It’s also fortunate that those who accept the science of climate change are ignoring the debate over who or what is causing it. Instead, they are focusing on how humans will survive. They realize the world of our children will not sustain the population that inhabits it today.
Recently, a group of British scientists announced that they had decoded the genetic sequence of wheat — a grain critical to the survival of many on this planet.
Some will say, so what? What is a genetic sequence, anyway? How do we even know it exists?
Like many things flat-Earth folks want to pretend doesn’t exist, the wheat genome is that critical bit of knowledge that will help scientists identify genetic variations. Those variations can cause wheat to resist disease, resist drought and increase yield.
In other words, this knowledge is going to help other scientists breed wheat that will survive the climate changes that are occurring, even though there are those who still deny they’re happening. In terms of this type of research, it is “the holy grail of plant genomes,” Nick Talbot, a professor of biosciences at the University of Exeter in England, told the Associated Press.

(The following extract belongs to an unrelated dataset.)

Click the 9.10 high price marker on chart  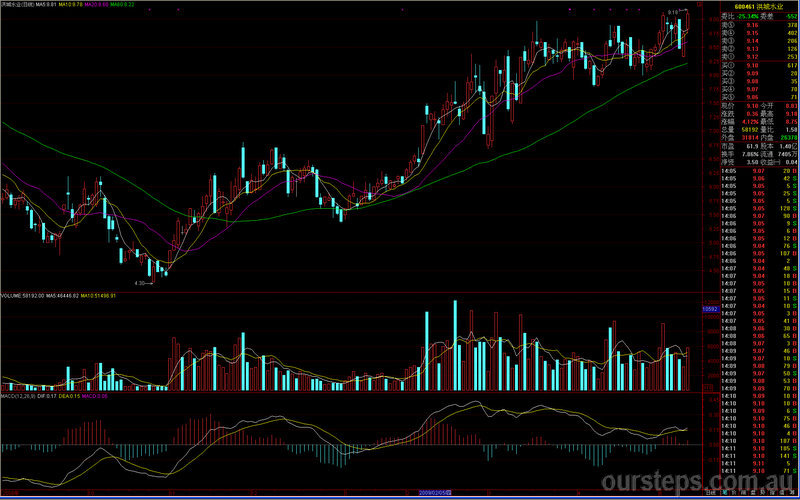pos(674,11)
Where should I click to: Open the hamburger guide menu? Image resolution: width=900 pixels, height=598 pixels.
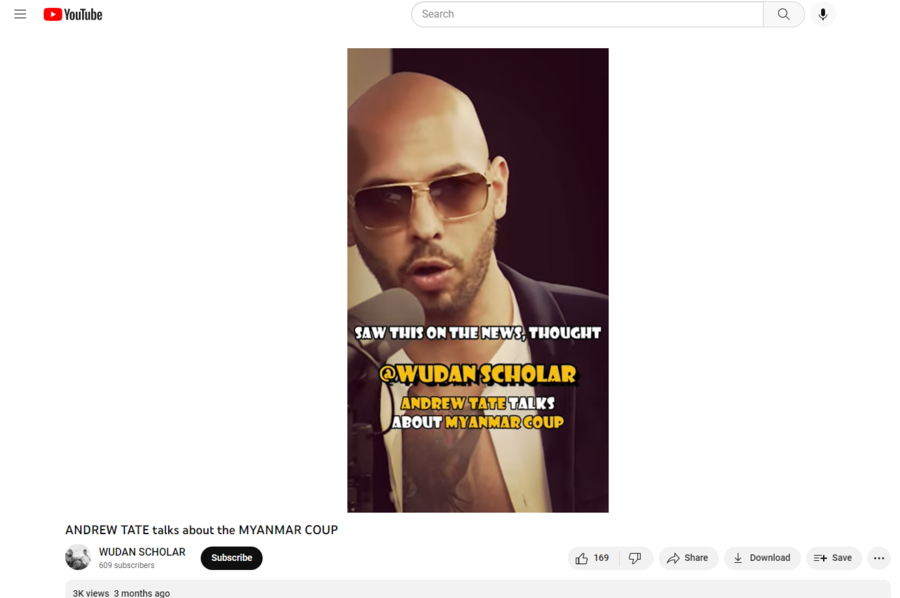20,14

Wheat is grown on more of the world’s farmland than any other cereal. If climate change made it impossible to grow this grain, the lives of millions of people who depend on wheat as the basis for their sustenance would be at risk. Economies would be in danger, as well. Some researchers even predict catastrophic circumstances. (Sure, there are those who see this as the coming of something prophesized in the Scriptures. But most people want their daily bread, and these scientists are finding a way to provide it.)
For those who are not scientists, but who believe evidence that the climate is changing and worry about what these changes will bring, here is one bit of good news.
Some scientists are looking out for us. This page is glad they are.